> **YOUR GOAL**:
Please write out the data below once more, exactly as it stands.

(Pixel coordinate grounding data)
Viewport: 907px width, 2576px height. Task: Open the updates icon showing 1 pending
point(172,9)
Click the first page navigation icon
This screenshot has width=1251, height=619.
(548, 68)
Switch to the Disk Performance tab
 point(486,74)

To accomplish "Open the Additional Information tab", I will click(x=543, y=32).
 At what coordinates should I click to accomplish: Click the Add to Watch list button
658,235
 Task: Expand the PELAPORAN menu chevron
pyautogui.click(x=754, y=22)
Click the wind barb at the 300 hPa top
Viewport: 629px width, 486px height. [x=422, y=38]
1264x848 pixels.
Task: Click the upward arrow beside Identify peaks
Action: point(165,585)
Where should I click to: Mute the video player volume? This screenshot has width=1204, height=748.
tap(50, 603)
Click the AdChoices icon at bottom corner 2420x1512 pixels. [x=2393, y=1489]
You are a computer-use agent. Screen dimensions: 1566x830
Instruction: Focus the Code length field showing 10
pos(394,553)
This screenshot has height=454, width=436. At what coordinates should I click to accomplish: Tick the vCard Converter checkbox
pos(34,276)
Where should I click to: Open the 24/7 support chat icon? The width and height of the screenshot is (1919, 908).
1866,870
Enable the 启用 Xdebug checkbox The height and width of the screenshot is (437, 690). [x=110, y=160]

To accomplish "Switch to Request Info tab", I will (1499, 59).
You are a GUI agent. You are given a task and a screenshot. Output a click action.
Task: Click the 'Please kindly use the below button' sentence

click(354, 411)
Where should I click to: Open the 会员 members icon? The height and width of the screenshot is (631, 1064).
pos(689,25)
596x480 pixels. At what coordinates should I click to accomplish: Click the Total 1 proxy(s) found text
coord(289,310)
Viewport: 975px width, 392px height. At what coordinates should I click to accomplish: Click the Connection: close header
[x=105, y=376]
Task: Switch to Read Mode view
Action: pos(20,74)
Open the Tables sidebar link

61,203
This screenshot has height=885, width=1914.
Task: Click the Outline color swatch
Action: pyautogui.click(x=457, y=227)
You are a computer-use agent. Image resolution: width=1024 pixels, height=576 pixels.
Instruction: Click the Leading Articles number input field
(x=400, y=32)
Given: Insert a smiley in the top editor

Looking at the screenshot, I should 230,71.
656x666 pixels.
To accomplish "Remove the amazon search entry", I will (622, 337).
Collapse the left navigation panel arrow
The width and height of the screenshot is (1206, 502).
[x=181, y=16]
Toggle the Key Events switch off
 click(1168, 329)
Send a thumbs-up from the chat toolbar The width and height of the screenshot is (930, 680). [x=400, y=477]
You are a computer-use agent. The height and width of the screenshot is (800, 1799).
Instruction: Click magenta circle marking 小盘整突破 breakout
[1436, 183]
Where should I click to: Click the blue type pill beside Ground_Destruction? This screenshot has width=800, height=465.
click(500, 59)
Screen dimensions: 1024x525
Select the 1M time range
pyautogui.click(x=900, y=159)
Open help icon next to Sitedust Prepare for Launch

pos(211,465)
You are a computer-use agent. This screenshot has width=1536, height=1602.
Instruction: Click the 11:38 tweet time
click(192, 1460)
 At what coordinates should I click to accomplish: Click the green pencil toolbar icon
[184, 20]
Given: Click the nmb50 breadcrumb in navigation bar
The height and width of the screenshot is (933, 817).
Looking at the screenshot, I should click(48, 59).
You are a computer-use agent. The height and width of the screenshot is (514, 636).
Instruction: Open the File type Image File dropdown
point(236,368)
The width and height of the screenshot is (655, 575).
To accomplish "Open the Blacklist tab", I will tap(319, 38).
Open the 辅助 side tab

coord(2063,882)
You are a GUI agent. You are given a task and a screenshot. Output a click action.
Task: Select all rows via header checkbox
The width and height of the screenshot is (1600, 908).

> **RESPONSE FOR THIS EXERCISE**:
Viewport: 907px width, 2576px height. Task: Open the updates icon showing 1 pending
point(172,9)
Click the first page navigation icon
This screenshot has width=1251, height=619.
(548, 68)
Switch to the Disk Performance tab
 point(486,74)

To accomplish "Open the Additional Information tab", I will click(x=543, y=32).
 At what coordinates should I click to accomplish: Click the Add to Watch list button
658,235
 Task: Expand the PELAPORAN menu chevron
pyautogui.click(x=754, y=22)
Click the wind barb at the 300 hPa top
Viewport: 629px width, 486px height. [x=422, y=38]
1264x848 pixels.
Task: Click the upward arrow beside Identify peaks
Action: point(165,585)
Where should I click to: Mute the video player volume? This screenshot has width=1204, height=748.
tap(50, 603)
Click the AdChoices icon at bottom corner 2420x1512 pixels. [x=2393, y=1489]
You are a computer-use agent. Screen dimensions: 1566x830
Instruction: Focus the Code length field showing 10
pos(394,553)
This screenshot has height=454, width=436. At what coordinates should I click to accomplish: Tick the vCard Converter checkbox
pos(34,276)
Where should I click to: Open the 24/7 support chat icon? The width and height of the screenshot is (1919, 908).
1866,870
Enable the 启用 Xdebug checkbox The height and width of the screenshot is (437, 690). [x=110, y=160]

To accomplish "Switch to Request Info tab", I will (1499, 59).
You are a GUI agent. You are given a task and a screenshot. Output a click action.
Task: Click the 'Please kindly use the below button' sentence

click(354, 411)
Where should I click to: Open the 会员 members icon? The height and width of the screenshot is (631, 1064).
pos(689,25)
596x480 pixels. At what coordinates should I click to accomplish: Click the Total 1 proxy(s) found text
coord(289,310)
Viewport: 975px width, 392px height. At what coordinates should I click to accomplish: Click the Connection: close header
[x=105, y=376]
Task: Switch to Read Mode view
Action: pos(20,74)
Open the Tables sidebar link

61,203
This screenshot has height=885, width=1914.
Task: Click the Outline color swatch
Action: pyautogui.click(x=457, y=227)
You are a computer-use agent. Image resolution: width=1024 pixels, height=576 pixels.
Instruction: Click the Leading Articles number input field
(x=400, y=32)
Given: Insert a smiley in the top editor

Looking at the screenshot, I should 230,71.
656x666 pixels.
To accomplish "Remove the amazon search entry", I will (622, 337).
Collapse the left navigation panel arrow
The width and height of the screenshot is (1206, 502).
[x=181, y=16]
Toggle the Key Events switch off
 click(1168, 329)
Send a thumbs-up from the chat toolbar The width and height of the screenshot is (930, 680). [x=400, y=477]
You are a computer-use agent. The height and width of the screenshot is (800, 1799).
Instruction: Click magenta circle marking 小盘整突破 breakout
[1436, 183]
Where should I click to: Click the blue type pill beside Ground_Destruction? This screenshot has width=800, height=465.
click(500, 59)
Screen dimensions: 1024x525
Select the 1M time range
pyautogui.click(x=900, y=159)
Open help icon next to Sitedust Prepare for Launch

pos(211,465)
You are a computer-use agent. This screenshot has width=1536, height=1602.
Instruction: Click the 11:38 tweet time
click(192, 1460)
 At what coordinates should I click to accomplish: Click the green pencil toolbar icon
[184, 20]
Given: Click the nmb50 breadcrumb in navigation bar
The height and width of the screenshot is (933, 817).
Looking at the screenshot, I should click(48, 59).
You are a computer-use agent. The height and width of the screenshot is (514, 636).
Instruction: Open the File type Image File dropdown
point(236,368)
The width and height of the screenshot is (655, 575).
To accomplish "Open the Blacklist tab", I will tap(319, 38).
Open the 辅助 side tab

coord(2063,882)
You are a GUI agent. You are given a task and a screenshot. Output a click action.
Task: Select all rows via header checkbox
The width and height of the screenshot is (1600, 908).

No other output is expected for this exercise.